▸ **Record set**:
··········
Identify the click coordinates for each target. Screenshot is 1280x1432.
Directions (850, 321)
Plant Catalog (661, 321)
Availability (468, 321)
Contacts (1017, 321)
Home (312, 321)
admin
··········
▸ **Exercise objective**: Print out the entire listing above without any change.

▸ **Exercise answer**:
Identify the click coordinates for each target. Screenshot is 1280x1432.
Directions (850, 321)
Plant Catalog (661, 321)
Availability (468, 321)
Contacts (1017, 321)
Home (312, 321)
admin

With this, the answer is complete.